String input = "23/01/2018" ; 
DateTimeFormatter f = DateTimeFormatter.ofPattern( "dd/MM/uuuu" ) ;
LocalDate localDate = LocalDate.parse( input , f ) ;
String output = localDate.toString() ;  // Generate text in standard ISO 8601 format.

JDBC 4.2

As of JDBC 4.2, we can exchange java.time objects with the database. Use smart objects rather than dumb text for database interactions.

myPreparedStatement.setObject( … , localDate ) ;

About java.time

The java.time framework is built into Java 8 and later. These classes supplant the troublesome old legacy date-time classes such as java.util.Date, Calendar, & SimpleDateFormat.

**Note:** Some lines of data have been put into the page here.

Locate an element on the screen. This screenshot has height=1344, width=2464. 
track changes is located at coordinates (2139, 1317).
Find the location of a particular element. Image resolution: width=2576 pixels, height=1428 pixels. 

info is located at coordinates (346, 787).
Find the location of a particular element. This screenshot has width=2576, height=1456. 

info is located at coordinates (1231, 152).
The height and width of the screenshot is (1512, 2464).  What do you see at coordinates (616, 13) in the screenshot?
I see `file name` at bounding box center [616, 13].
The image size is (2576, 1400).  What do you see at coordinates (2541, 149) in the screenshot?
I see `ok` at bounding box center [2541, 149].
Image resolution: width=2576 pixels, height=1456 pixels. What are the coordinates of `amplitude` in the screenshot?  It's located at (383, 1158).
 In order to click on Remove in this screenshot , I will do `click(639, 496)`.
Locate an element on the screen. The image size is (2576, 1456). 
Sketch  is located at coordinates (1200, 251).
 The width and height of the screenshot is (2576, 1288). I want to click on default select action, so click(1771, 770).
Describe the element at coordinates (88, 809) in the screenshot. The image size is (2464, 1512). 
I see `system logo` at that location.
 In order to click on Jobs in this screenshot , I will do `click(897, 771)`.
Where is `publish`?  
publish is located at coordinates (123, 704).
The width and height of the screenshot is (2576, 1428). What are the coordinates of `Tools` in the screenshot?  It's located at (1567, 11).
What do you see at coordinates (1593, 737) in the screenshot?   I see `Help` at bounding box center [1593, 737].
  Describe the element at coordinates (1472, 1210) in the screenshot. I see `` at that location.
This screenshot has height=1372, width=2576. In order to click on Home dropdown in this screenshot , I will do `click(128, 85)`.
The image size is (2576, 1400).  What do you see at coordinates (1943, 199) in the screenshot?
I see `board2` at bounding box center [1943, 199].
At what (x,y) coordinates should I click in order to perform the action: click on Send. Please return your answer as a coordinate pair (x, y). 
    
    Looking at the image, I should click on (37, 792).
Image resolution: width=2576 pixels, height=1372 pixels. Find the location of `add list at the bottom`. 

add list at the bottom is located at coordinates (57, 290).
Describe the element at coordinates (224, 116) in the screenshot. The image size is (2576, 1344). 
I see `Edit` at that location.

The Joda-Time project, now in maintenance mode, advises migration to the java.time classes.

To learn more, see the Oracle Tutorial. And search Stack Overflow for many examples and explanations. Specification is JSR 310.

You may exchange java.time objects directly with your database. Use a JDBC driver compliant with JDBC 4.2 or later. No need for strings, no need for java.sql.* classes.

Where to obtain the java.time classes?

The ThreeTen-Extra project extends java.time with additional classes. This project is a proving ground for possible future additions to java.time. You may find some useful classes here such as Interval, YearWeek, YearQuarter, and more.